→ **Aim of the exercise**
Please revise the lines below, changing "Image resolution" to "Screen resolution" wherever it appears and keeping everything else the same.

__________________________________________________

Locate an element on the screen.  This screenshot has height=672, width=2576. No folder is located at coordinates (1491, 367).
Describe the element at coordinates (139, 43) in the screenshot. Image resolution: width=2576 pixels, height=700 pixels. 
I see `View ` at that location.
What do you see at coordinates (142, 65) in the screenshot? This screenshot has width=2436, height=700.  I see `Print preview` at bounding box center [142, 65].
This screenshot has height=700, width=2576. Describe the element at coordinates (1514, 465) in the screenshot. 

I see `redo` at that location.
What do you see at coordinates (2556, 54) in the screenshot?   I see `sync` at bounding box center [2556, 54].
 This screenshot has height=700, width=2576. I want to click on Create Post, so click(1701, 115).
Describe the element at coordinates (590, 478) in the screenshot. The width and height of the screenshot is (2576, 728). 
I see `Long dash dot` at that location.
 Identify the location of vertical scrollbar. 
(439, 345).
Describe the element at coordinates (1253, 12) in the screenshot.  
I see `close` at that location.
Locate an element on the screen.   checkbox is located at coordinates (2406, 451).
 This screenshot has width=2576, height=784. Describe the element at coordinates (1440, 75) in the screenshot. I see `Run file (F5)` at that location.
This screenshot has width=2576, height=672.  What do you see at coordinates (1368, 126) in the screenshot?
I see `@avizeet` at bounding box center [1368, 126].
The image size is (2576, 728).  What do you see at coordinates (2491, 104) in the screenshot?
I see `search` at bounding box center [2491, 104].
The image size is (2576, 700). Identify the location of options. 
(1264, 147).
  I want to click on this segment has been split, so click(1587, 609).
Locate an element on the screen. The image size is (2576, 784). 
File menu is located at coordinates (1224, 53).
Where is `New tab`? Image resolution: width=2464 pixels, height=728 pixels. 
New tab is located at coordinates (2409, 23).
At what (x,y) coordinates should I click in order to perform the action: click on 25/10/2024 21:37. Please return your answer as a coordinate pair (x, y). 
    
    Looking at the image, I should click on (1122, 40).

__________________________________________________

→ **Written answer**
Locate an element on the screen.  This screenshot has height=672, width=2576. No folder is located at coordinates (1491, 367).
Describe the element at coordinates (139, 43) in the screenshot. Screen resolution: width=2576 pixels, height=700 pixels. 
I see `View ` at that location.
What do you see at coordinates (142, 65) in the screenshot? This screenshot has width=2436, height=700.  I see `Print preview` at bounding box center [142, 65].
This screenshot has height=700, width=2576. Describe the element at coordinates (1514, 465) in the screenshot. 

I see `redo` at that location.
What do you see at coordinates (2556, 54) in the screenshot?   I see `sync` at bounding box center [2556, 54].
 This screenshot has height=700, width=2576. I want to click on Create Post, so click(1701, 115).
Describe the element at coordinates (590, 478) in the screenshot. The width and height of the screenshot is (2576, 728). 
I see `Long dash dot` at that location.
 Identify the location of vertical scrollbar. 
(439, 345).
Describe the element at coordinates (1253, 12) in the screenshot.  
I see `close` at that location.
Locate an element on the screen.   checkbox is located at coordinates (2406, 451).
 This screenshot has width=2576, height=784. Describe the element at coordinates (1440, 75) in the screenshot. I see `Run file (F5)` at that location.
This screenshot has width=2576, height=672.  What do you see at coordinates (1368, 126) in the screenshot?
I see `@avizeet` at bounding box center [1368, 126].
The image size is (2576, 728).  What do you see at coordinates (2491, 104) in the screenshot?
I see `search` at bounding box center [2491, 104].
The image size is (2576, 700). Identify the location of options. 
(1264, 147).
  I want to click on this segment has been split, so click(1587, 609).
Locate an element on the screen. The image size is (2576, 784). 
File menu is located at coordinates (1224, 53).
Where is `New tab`? Screen resolution: width=2464 pixels, height=728 pixels. 
New tab is located at coordinates (2409, 23).
At what (x,y) coordinates should I click in order to perform the action: click on 25/10/2024 21:37. Please return your answer as a coordinate pair (x, y). 
    
    Looking at the image, I should click on (1122, 40).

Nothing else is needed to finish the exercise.